Objectif: Pour chacune des affirmations (a), (b) et (c), indiquez par oui ou non si elle concorde avec le passage sur « Apostrophes », et citez à l'identique les mots du passage qui tranchent. (a) L'émission passe sur Antenne 2 le vendredi soir. (b) Bernard-Henri Lévy est entré chez Grasset en 1977. (c) Les nouveaux philosophes partagent la volonté de dénoncer le totalitarisme.

Extrait du document:
=====

27 mai 1977. Il est 21h30, et des millions de téléspectateurs regardent Antenne 2, comme chaque vendredi soir. Il n’est pas question de rater l’un des rendez-vous phares de la télé de l’époque, à savoir « Apostrophes ». Ce jour-là, l’émission littéraire de Bernard Pivot est consacrée aux « nouveaux philosophes », avec un thème polémique : « Les nouveaux philosophes sont-ils de droite ou de gauche ? ». Le mouvement s’est fait connaître quelques mois avant, lorsqu’un jeune éditeur de 28 ans (il a rejoint Grasset en 1974), Bernard-Henri Lévy, lui consacre un dossier dans les Nouvelles Littéraires. Avec André Glucksmann (qui a déjà publié La Cuisinière et le mangeur d’hommes. Essai sur l’État, le marxisme et les camps de concentration), Christian Jambet, Guy Lardreau ou encore Jean-Paul Dollé, ils ont tous en commun une volonté de dénoncer le totalitarisme.

=====

(Lignes servant à repérer les objets décrits)
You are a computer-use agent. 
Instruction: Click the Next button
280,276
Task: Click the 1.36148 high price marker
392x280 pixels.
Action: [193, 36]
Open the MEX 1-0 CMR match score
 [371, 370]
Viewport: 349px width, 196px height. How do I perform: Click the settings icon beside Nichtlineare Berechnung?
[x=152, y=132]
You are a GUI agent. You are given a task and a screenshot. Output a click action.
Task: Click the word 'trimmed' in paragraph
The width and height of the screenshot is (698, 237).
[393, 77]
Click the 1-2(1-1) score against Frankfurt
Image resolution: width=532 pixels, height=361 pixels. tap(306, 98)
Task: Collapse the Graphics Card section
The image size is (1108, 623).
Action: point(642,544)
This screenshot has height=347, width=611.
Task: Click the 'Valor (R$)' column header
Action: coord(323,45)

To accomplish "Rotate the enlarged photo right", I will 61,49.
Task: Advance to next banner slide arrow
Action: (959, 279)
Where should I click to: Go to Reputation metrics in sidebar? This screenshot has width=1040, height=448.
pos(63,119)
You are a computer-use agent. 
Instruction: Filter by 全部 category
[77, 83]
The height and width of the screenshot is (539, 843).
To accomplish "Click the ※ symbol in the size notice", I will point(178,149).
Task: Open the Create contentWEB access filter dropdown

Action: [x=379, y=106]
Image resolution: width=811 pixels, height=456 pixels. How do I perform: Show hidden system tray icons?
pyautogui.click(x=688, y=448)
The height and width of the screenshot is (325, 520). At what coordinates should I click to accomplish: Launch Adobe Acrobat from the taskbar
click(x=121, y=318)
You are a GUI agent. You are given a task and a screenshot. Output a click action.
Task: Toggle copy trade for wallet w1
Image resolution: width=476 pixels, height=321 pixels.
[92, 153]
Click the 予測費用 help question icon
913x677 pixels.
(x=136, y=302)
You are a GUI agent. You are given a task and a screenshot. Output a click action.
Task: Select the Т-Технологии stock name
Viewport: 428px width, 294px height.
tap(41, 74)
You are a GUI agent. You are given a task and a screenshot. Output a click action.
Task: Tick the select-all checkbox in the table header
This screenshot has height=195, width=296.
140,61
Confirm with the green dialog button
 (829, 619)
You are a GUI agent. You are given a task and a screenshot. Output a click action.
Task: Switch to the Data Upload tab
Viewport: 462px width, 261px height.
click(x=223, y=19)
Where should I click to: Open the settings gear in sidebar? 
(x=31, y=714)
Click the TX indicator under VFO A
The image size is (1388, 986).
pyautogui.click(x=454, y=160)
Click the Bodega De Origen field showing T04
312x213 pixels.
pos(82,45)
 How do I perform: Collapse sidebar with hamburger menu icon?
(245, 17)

=====

Réponse attendue:
(a) Oui : « regardent Antenne 2, comme chaque vendredi soir ».
(b) Non : « il a rejoint Grasset en 1974 ».
(c) Oui : « ils ont tous en commun une volonté de dénoncer le totalitarisme ».